How to Break a Habit

How to Break a Habit

Why does it feel like it is so unbelievably hard to change, even though it is something you desperately want?

It does not matter how many times you go to bed telling yourself that tomorrow your going to give up *starving yourself/weighing yourself/binge eating, whatever it may be for you, that you wake up the next day and do it all over again.

I get it trust me I do.  Every night for two years I went to bed promising myself that I was going to eat at ‘normal’ times. To waking up each day and doing every job under the sun so I could avoid eating breakfast until some bizarre time I had set for myself.  I remember the worst it got was 12pm. Can you imagine be severely underweight, starving yourself to the point of feeling cold and light headed and lying to those around you saying you just weren’t hungry. All so you could fulfil a habit.  A habit that made no sense to anyone, not even you.

Unfortunately we as humans, especially women, just can’t help it.  We are creatures of habit.

Now I don’t want you to think that all habits are a bad thing, without them we would be stuck.  Can you imagine having to consciously think about every single little thing you do..Who the hell has the time or mental capacity for that?!  Now that would drive us all insane.

In fact habits, such as exercising more, meditating daily or drinking 2L of water every day, have such a positive impact on not only our physical health but also our mental health.  It is only when these habits begin to take over your life that we need to take a step back and re-assess what is going on and who really is in control. Because I can guarantee you, it’s not you.

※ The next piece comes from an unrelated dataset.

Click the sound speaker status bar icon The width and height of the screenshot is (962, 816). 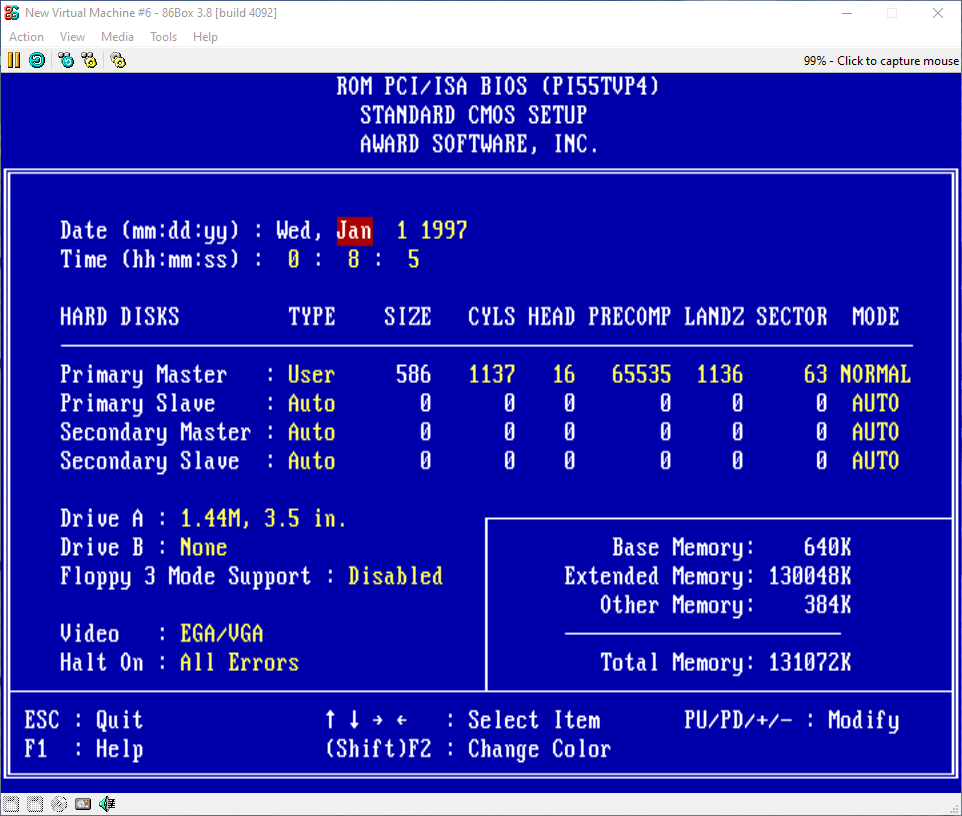point(107,804)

Before we get into the knitty gritty around how to change our habits because let’s face it, habits are the foundation of our relationship with food, I think we need to understand what a habit really is.

According to Marc David in his fantastic book, Nourishing Wisdom, a habit is a behaviour or thought that is unconsciously repeated over and over again. Habits are a survival mechanism, as the process of habituating serves one purpose, to guide us towards things that bring us pleasure and reward and move us away from things that bring us pain and anxiety.  David goes on to explain there are two types of habits: positive and negative.  Whilst these types of habits do not refer to moral judgement, a positive habit is a thought or behaviour that lights us up from the inside.  It is a habit that supports our physical and mental health.  For example, drinking hot water and lemon every morning before starting the day.  A negative habit on the other hand is a thought or behaviour that sabotages our physical and mental health and drains our body from energy.  Think smoking or over-exercising.

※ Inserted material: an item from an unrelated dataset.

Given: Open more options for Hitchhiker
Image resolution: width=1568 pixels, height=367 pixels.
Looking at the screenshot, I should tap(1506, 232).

For example, at one point in your life (you may have even forgotten when it first began) you came home from a shitty day at school or work and without thinking tucked into tub of ice cream.  The ice cream made you feel instantaneously better.  Because our minds are so powerful and want to avoid feelings of pain, from here on in whenever you are having a shitty day you remember that ice cream made you feel better.  So you eat ice cream. This quickly becomes an automatic response and a new habit is created.  Alternatively you may have overeaten one night and felt so guilty and fat that you decided to throw it back up.  Afterwards you feel better, you feel lighter and that loud voice in your head is quieter.  The next time you overeat, you know how to fix it.  You have now figured out what makes you feel better and how you can avoid pain. However these are all negative habits and whilst you may think you are in control when you act out in ways that instantaneously make you feel better I can tell you, your not.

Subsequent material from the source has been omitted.